RECORDS PROVIDED START
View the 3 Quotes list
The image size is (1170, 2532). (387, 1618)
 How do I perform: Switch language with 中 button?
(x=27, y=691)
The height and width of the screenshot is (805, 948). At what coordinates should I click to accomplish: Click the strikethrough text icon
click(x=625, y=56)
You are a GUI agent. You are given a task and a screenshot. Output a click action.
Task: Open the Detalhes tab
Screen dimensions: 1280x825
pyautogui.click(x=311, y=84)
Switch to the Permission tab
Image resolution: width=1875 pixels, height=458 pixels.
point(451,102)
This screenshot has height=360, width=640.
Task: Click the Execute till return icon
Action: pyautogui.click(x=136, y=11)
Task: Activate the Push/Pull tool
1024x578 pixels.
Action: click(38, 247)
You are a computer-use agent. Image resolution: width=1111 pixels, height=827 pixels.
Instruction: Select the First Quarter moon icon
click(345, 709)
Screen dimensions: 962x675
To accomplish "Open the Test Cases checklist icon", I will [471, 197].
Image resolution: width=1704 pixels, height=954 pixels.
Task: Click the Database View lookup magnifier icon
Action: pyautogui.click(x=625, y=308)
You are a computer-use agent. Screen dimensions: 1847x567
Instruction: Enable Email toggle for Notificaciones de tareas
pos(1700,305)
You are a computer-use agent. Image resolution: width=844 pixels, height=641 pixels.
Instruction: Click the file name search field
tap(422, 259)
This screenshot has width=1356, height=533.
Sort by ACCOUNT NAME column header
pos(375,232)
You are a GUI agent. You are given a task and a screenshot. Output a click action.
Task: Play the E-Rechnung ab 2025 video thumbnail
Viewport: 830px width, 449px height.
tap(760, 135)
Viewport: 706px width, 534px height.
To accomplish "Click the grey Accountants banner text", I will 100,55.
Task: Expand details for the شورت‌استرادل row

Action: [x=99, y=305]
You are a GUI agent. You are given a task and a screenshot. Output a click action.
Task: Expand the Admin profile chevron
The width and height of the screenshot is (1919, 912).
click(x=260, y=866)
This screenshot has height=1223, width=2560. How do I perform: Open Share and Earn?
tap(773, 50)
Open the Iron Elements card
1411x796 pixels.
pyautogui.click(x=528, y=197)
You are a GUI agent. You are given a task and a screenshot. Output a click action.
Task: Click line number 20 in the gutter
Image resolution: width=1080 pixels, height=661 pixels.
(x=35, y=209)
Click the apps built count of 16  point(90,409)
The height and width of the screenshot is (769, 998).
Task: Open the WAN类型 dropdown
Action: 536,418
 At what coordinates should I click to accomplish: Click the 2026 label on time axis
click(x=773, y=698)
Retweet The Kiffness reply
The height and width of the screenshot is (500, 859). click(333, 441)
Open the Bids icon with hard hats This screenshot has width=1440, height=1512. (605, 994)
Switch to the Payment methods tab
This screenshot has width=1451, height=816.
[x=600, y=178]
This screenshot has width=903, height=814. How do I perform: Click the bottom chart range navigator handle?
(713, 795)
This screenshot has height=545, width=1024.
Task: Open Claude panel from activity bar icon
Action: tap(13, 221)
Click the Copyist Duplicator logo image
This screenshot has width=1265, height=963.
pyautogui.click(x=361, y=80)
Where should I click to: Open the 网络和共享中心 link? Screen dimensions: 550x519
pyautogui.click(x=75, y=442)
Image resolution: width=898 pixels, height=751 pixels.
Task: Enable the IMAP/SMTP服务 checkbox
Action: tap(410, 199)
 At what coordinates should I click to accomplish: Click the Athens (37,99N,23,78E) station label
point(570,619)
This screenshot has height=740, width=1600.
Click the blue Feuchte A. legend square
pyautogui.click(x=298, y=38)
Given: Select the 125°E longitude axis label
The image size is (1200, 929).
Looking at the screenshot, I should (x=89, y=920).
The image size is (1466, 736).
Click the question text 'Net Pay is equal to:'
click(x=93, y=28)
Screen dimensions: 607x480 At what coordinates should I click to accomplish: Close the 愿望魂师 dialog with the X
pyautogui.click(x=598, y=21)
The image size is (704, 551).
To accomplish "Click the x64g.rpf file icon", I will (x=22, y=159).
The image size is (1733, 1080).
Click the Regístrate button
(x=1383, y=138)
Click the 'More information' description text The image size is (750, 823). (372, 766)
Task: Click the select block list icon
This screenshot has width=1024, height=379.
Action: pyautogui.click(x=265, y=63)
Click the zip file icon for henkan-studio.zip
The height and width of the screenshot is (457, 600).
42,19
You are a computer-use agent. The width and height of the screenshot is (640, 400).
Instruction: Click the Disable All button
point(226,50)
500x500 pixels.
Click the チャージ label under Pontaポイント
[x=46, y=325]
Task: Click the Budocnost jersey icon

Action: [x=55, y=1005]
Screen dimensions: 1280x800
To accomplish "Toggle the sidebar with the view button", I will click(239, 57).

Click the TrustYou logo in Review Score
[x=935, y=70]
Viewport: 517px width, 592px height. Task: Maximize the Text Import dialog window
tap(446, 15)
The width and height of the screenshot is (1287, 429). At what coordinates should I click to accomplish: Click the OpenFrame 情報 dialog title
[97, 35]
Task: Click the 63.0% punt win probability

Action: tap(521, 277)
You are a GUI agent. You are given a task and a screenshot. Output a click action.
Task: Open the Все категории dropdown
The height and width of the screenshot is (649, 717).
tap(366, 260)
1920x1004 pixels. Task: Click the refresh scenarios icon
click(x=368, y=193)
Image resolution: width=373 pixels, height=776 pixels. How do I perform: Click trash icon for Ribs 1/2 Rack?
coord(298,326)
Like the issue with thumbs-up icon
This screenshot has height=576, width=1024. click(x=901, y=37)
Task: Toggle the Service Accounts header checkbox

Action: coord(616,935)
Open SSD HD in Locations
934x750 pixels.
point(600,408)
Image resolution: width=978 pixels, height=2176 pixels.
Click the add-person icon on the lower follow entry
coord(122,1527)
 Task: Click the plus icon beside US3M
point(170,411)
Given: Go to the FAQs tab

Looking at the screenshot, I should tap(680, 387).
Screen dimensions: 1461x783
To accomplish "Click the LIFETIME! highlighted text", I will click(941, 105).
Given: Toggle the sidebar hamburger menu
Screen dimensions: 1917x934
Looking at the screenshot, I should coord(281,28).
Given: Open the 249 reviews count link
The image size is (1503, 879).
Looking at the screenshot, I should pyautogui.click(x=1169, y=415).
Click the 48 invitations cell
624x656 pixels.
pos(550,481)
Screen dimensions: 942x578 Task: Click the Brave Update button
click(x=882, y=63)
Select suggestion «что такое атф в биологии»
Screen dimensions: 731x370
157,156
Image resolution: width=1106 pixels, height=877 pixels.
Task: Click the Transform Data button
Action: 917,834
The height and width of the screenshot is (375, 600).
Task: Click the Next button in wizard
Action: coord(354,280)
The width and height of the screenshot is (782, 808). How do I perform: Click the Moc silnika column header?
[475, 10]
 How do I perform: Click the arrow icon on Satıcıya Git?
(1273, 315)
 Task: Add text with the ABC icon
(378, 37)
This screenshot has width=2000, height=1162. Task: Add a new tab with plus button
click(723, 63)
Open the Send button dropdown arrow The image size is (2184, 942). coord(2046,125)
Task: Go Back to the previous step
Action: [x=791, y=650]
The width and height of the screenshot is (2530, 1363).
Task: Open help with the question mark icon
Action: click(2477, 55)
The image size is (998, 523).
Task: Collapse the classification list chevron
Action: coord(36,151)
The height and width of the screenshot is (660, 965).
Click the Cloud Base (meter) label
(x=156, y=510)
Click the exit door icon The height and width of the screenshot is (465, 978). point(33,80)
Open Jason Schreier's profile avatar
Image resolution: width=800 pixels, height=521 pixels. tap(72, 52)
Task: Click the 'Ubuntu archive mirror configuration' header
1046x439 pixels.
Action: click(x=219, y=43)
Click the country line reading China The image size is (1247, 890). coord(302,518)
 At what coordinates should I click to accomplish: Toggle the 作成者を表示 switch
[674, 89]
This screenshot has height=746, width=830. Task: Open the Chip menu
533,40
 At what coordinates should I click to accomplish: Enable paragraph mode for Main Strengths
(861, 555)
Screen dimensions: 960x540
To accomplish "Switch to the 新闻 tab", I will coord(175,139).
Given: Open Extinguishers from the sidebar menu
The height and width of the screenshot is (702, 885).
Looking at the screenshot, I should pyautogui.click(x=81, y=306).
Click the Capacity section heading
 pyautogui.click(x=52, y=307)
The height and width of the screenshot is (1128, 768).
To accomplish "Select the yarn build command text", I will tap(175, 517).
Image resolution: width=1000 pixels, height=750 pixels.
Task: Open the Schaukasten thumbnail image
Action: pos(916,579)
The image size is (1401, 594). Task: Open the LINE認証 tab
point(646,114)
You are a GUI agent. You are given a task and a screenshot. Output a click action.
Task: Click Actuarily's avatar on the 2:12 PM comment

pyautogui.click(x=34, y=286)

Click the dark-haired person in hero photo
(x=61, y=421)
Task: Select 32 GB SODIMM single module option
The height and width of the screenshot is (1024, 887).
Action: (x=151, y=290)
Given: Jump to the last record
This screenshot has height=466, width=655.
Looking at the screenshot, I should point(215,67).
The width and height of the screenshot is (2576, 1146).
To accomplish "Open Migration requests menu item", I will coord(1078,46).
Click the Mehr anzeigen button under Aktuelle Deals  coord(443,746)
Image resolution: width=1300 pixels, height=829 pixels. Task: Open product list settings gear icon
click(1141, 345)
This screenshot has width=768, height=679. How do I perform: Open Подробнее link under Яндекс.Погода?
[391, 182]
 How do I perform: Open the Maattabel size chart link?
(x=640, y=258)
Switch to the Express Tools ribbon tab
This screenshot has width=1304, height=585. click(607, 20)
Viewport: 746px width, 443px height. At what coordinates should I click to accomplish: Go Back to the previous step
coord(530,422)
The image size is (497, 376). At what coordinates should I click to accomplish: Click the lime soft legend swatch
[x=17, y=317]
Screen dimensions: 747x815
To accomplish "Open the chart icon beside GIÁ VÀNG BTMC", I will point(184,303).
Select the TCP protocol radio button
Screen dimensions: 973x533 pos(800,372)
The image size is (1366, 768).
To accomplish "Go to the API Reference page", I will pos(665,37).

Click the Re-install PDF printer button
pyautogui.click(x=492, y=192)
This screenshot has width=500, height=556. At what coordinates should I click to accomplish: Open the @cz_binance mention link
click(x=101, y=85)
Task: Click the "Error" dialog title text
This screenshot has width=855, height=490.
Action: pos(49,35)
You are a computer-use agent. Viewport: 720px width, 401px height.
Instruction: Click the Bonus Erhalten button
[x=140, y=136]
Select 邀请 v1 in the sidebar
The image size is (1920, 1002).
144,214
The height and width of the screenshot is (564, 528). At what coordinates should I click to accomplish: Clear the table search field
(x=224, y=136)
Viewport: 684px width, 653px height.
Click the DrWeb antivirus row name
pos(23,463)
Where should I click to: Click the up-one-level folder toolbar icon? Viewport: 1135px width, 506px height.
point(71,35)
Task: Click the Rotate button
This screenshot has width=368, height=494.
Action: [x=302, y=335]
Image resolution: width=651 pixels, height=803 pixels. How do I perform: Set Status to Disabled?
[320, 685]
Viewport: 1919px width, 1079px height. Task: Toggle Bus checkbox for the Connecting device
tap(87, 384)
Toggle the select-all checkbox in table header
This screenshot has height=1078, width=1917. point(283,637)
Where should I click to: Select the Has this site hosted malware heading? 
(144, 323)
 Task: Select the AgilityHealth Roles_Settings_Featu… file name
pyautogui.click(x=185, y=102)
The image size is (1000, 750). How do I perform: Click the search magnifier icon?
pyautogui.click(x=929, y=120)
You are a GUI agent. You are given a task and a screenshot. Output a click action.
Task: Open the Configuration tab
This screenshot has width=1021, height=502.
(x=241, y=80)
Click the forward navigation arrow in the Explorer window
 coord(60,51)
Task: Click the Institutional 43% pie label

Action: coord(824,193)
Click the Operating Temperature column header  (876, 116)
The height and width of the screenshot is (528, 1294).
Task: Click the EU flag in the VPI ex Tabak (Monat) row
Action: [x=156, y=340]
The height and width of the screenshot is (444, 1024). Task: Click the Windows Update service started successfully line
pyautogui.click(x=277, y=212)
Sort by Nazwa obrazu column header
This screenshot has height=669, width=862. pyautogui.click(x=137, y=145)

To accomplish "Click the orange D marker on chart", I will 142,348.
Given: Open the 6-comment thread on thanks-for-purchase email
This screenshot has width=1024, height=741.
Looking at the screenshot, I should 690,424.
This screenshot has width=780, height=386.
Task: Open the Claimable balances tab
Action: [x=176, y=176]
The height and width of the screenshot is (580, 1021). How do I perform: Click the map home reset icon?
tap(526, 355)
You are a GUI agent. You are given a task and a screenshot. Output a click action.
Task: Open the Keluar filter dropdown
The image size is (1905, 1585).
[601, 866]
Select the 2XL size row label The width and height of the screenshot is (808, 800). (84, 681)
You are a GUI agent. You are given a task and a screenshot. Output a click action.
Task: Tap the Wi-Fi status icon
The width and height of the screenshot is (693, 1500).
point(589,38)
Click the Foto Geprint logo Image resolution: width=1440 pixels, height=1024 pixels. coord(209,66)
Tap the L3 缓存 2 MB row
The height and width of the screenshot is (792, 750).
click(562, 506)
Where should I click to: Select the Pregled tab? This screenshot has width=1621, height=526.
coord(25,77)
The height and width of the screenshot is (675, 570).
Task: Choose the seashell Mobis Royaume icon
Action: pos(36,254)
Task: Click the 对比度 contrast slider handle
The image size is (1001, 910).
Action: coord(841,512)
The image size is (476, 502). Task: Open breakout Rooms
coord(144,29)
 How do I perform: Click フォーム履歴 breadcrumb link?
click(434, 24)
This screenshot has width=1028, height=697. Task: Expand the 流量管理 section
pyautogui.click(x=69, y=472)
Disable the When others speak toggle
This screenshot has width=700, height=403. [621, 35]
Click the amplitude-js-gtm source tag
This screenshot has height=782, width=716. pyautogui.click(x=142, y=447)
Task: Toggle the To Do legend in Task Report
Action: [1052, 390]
RECORDS PROVIDED END
## DIRECTIONS
Would you please copy each line of the listing that contains the word "computer"?

## WRITTEN ANSWER
You are a computer-use agent. Image resolution: width=1111 pixels, height=827 pixels.
You are a computer-use agent. Screen dimensions: 1847x567
You are a computer-use agent. Image resolution: width=844 pixels, height=641 pixels.
You are a computer-use agent. The width and height of the screenshot is (640, 400).
You are a computer-use agent. Viewport: 720px width, 401px height.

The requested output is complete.